What are your undergraduate and graduate degrees in?
I was born in Brazil in 1985 and received both my BSc degree in Environmental Engineering (2009) and MSc degrees in Water Resources (2011) at the Federal University of Mato Grosso do Sul (UFMS), Campo Grande - MS, Brazil.
My Ph.D. in Science - Hydraulics and Sanitary Engineering was obtained in 2014 at the University of São Paulo (USP), São Carlos - SP, Brazil. I also worked as a visiting researcher (2013-2014) at the United States Department of Agriculture (USDA-SWRC) and at the University of Arizona, Tucson, AZ, USA.
How did you arrive at working in/thinking about ecohydrology?
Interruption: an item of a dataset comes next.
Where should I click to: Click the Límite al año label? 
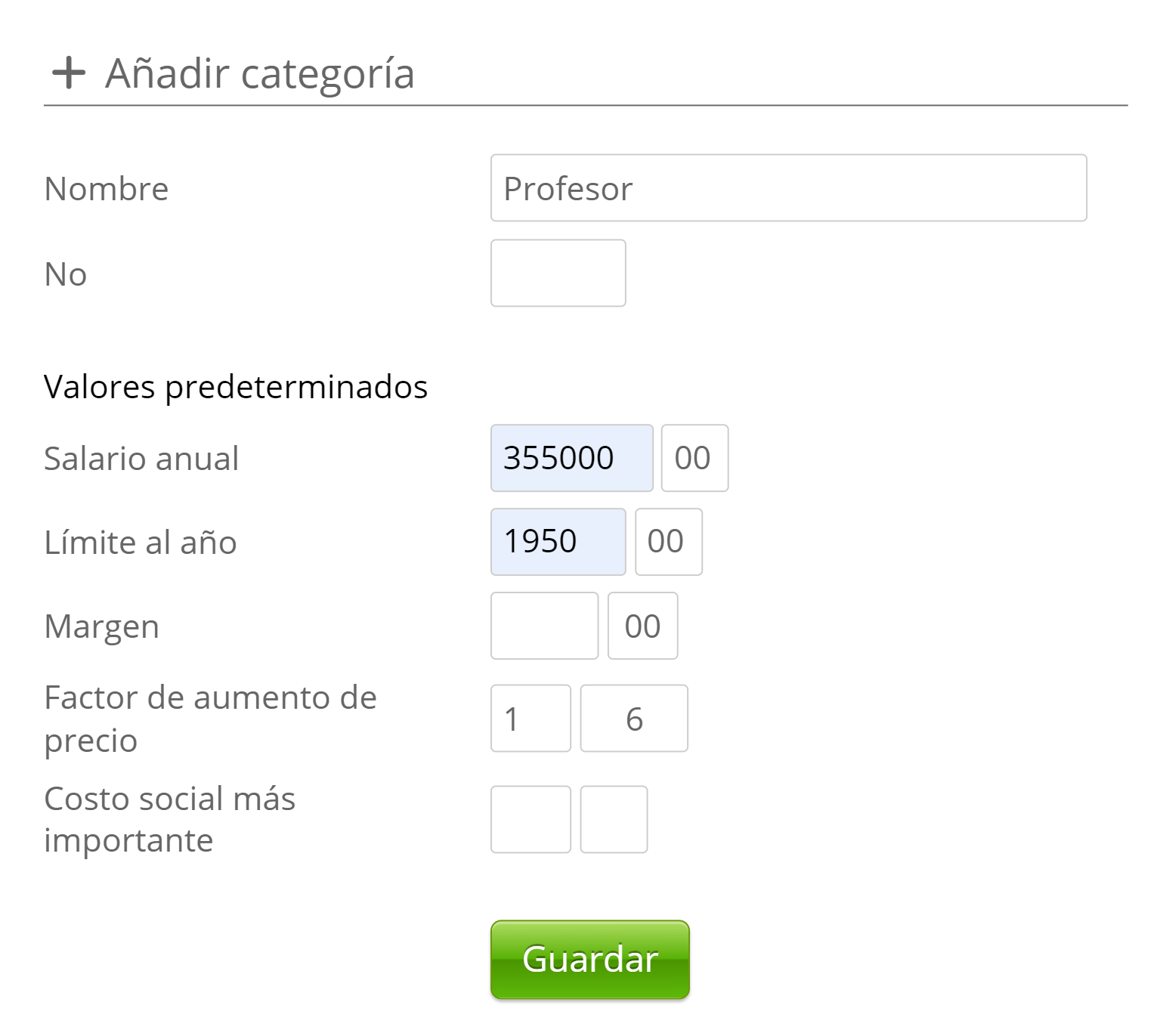pos(141,543)
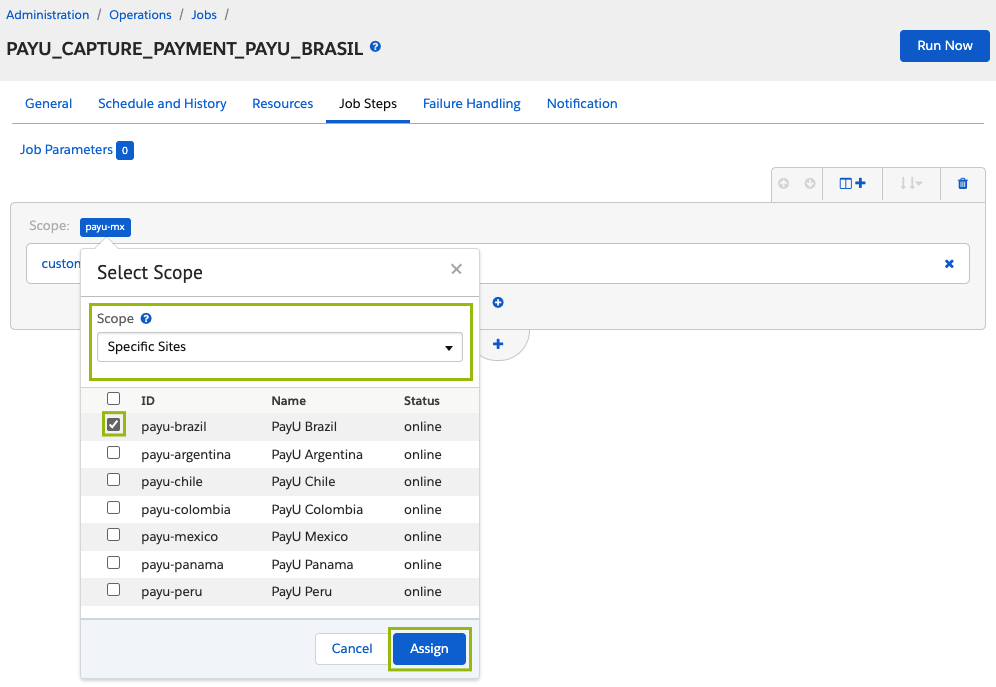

When I was a child, I usually spent all holidays on my grandfather’s farm. In the back of the farm’s house there is a stream that for several years was used to generate energy (small-scale hydropower) and where my dad and uncles learned to swim. However, the small-scale hydropower stopped working and I could not swim in this stream because the streamflow was too low, the sediment transport compromised the water channel, and the water quality was not good. Thus, like as any child I asked several questions for my dad, such as: Why can’t I swim? What is going on with the water? Why is the stream too shallow? This has never left my mind!! During my PhD I could study and respond to all of these questions, and I can say I did it studying ecohydrology. One of the main goals of my thesis was to obtain a better understanding of the mechanisms of hydrological and soil erosion processes approaching aspects of the relationship among hydrology, human activities, and the environment. To achieve that, I worked with different scales (plots, watershed and continental) and data sources (experimental field, laboratory, and remote sensing).
What do you see as an important emerging area of ecohydrology?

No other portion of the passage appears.